> Short task A:
Please rewrite the cherry blossom festival passage from "We’d paused to" up to and including "smiling and laughing.", replacing "park" with "garden".
> Short task B:
Name every food that the cherry blossom festival passage says the stalls were selling.

Although I agreed to the plan initially to make him happy, I was against it. “We didn’t come to Japan to eat burgers,” I grumbled, hangrily.
“You’re doing it,” he said. “Taking your bad mood out on me.”
We’d paused to have this conversation, and we realized we were standing at the entrance to a park that was having a sakura, or cherry blossom, festival. People coming and going from the festival were smiling and laughing.
I said, “Let’s see what’s going on in the park,” and turned off my phone. We entered the festival, and from the dozens of food stalls selling crab fritters, dumplings, and fried chicken on sticks, bought everything and ate off paper plates under a copse of cherry trees, pink petals drifting down on us and landing in our pints of Sapporo. After filling up, our moods were sufficiently softened, and we talked about our brief tension on the street.
“If you didn’t want to eat at a pub, you should have said so right away,” he said.
Yes, of course. Obviously. Suppressing my feelings for the sake of civility had been the cause of this and so many other fights. But it wasn’t only about that. If I were truly tuned into myself and my husband, we’d move at the same pace and feel free to express ourselves without fear of judgment or defensiveness. Like the tea ceremony, our negative behavior patterns were repeated over the years, with predictably bad results. Unlike how the tea ceremony operated, when we found ourselves mad at each other over impatience or suppressed anger, we hadn’t been present in the moment and with each other. In this case, I was busy reading the map, fretting about my phone dying. Steve was registering my darkening mood, bracing for tension. Too many things at once.

> Extracted information:
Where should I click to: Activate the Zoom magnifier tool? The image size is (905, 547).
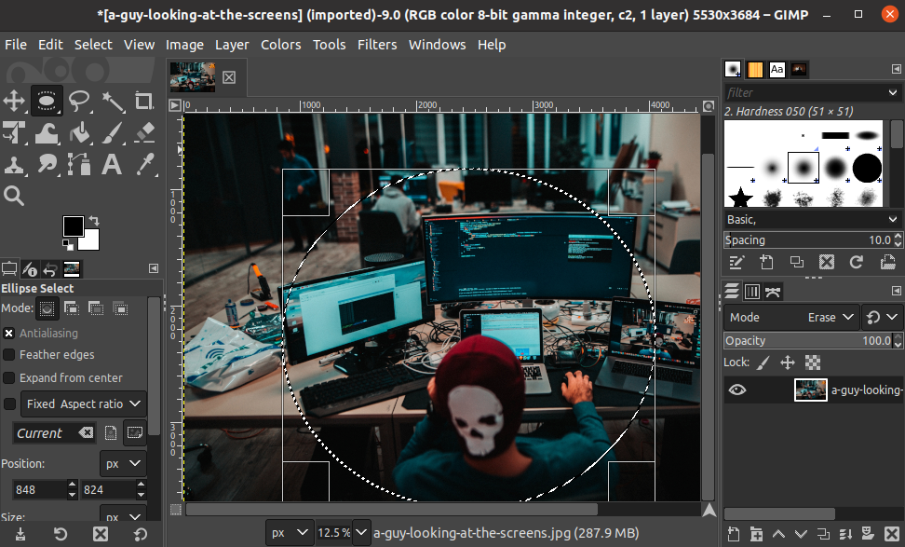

---

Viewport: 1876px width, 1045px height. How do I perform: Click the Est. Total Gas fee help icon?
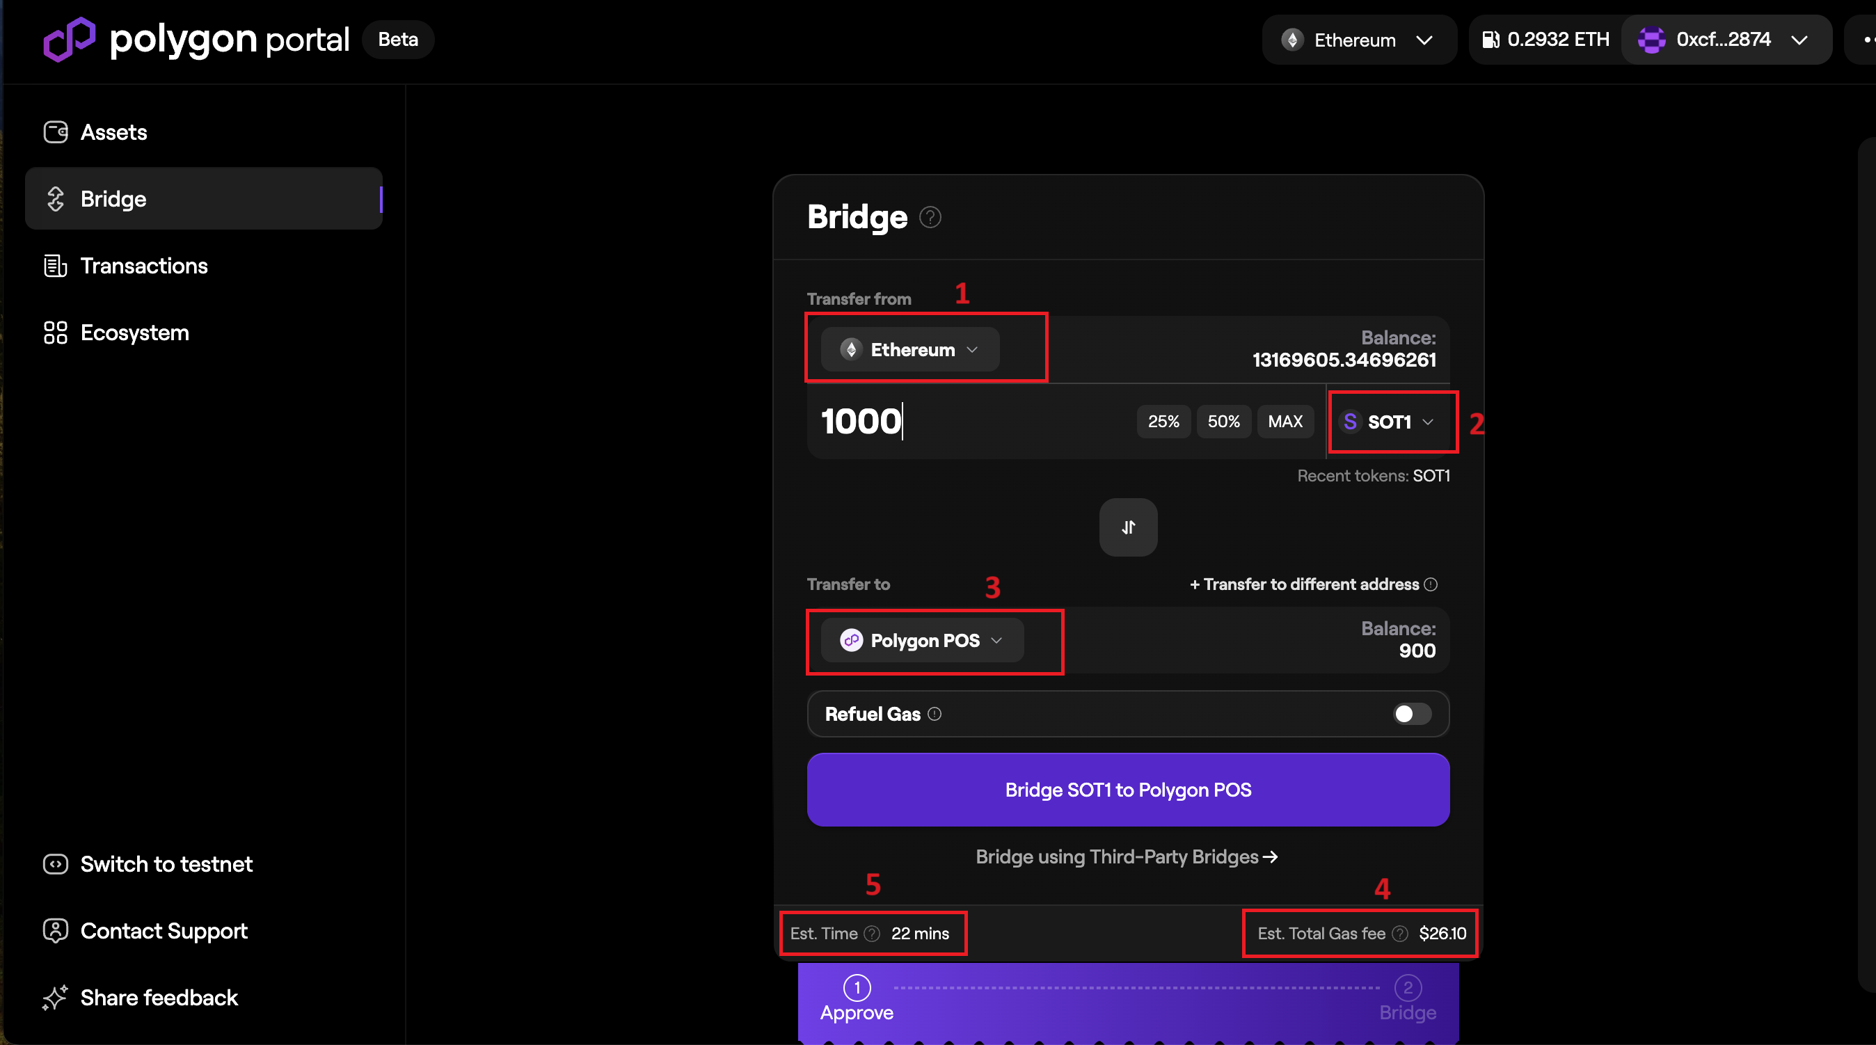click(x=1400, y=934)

> Final answer A:
We’d paused to have this conversation, and we realized we were standing at the entrance to a garden that was having a sakura, or cherry blossom, festival. People coming and going from the festival were smiling and laughing.

> Final answer B:
Crab fritters, dumplings, and fried chicken on sticks.